Analysis of 61 breast cancers in almost 5000 women exposed to radiation from nuclear testing fallout in Kazakhstan (mean effective dose=634 mSv), provided an ERR of 1.09/Sv (95% CI: −0.05; 15.8) (Bauer et al, 2005). A study of breast cancer incidence after the Chernobyl accident found an increased risk among women resident in the most contaminated districts (average cumulative whole body dose of 50 mSv) with an ERR of 1.2 (95% CI, 0.5, 2.3) in Belarus and 0.8 in Ukraine (95% CI: 0.1; 1.9). However, the limitations of ecologic studies require that this finding be interpreted with caution (Pukkala et al, 2006).

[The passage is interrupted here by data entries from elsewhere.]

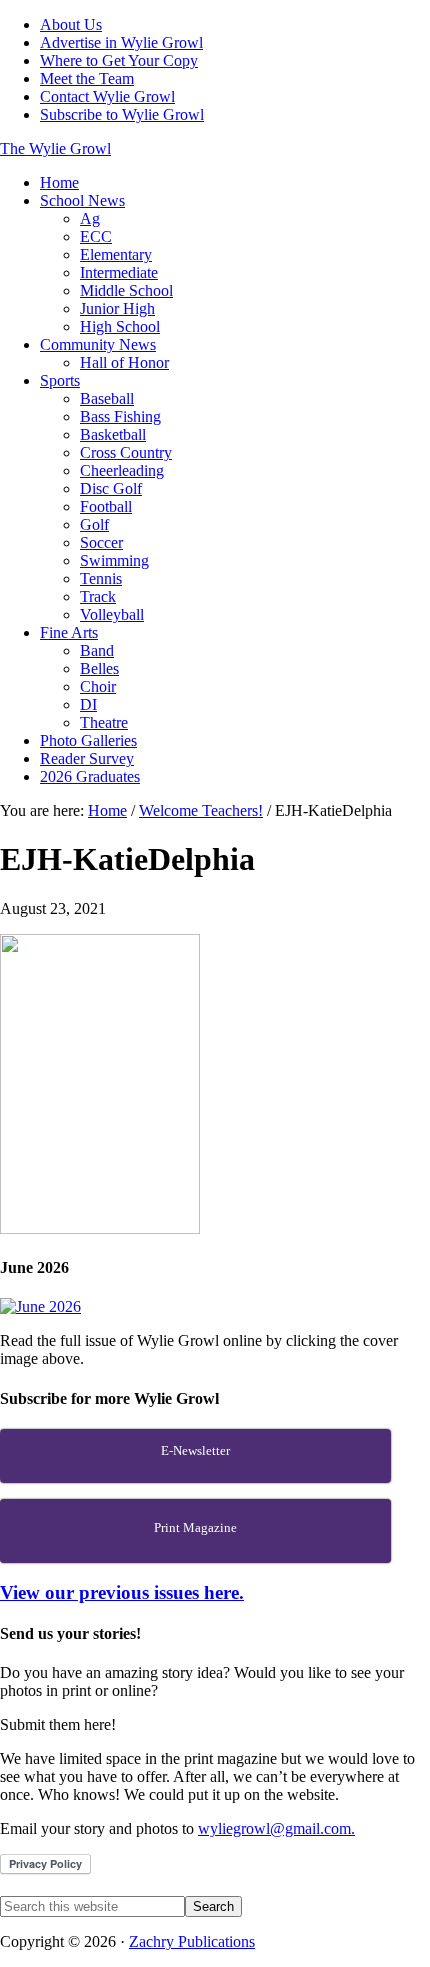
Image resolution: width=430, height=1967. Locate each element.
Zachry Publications (192, 1941)
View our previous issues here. (122, 1592)
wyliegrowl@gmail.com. (276, 1828)
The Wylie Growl (55, 148)
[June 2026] (40, 1306)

Our study findings are in agreement with the hypothesis of linearity of radiation dose–response for breast cancer. The point estimate of the ERR per Gy is higher than that reported by others, but given our wide risk CIs, it is consistent with many other studies. Current dose estimates have limitations that could bias ERR estimates (Degteva et al, 2006). Planned improvements to the dosimetry system include: (1) use of modified source term based on information on the timing and composition of the Mayak nuclear facility releases: (2) taking account of the precise location of subjects' residence rather than the current use of a representative location for each village (an important factor for external dose); (3) using improved information on an individual's source of drinking water (affecting internal dose); (4) making more direct use of individual whole body count data in estimation of internal doses; (5) taking into account other sources of radiation exposure, such as the 1957 Kyshtym accident, radioactive gaseous aerosol releases from the Mayak nuclear facility, and exposure from radiological medical examinations. Although these changes will reduce uncertainty of individual dose estimates, they are not expected to substantially modify risk estimates.

In summary, an analysis of breast cancer incidence among women in the Techa River Incidence Cohort has shown a significant increase with age at diagnosis, birth cohort and reduction in incidence with increasing parity. A significant linear trend of risk with increasing radiation dose, is based on small numbers and requires cautious interpretation.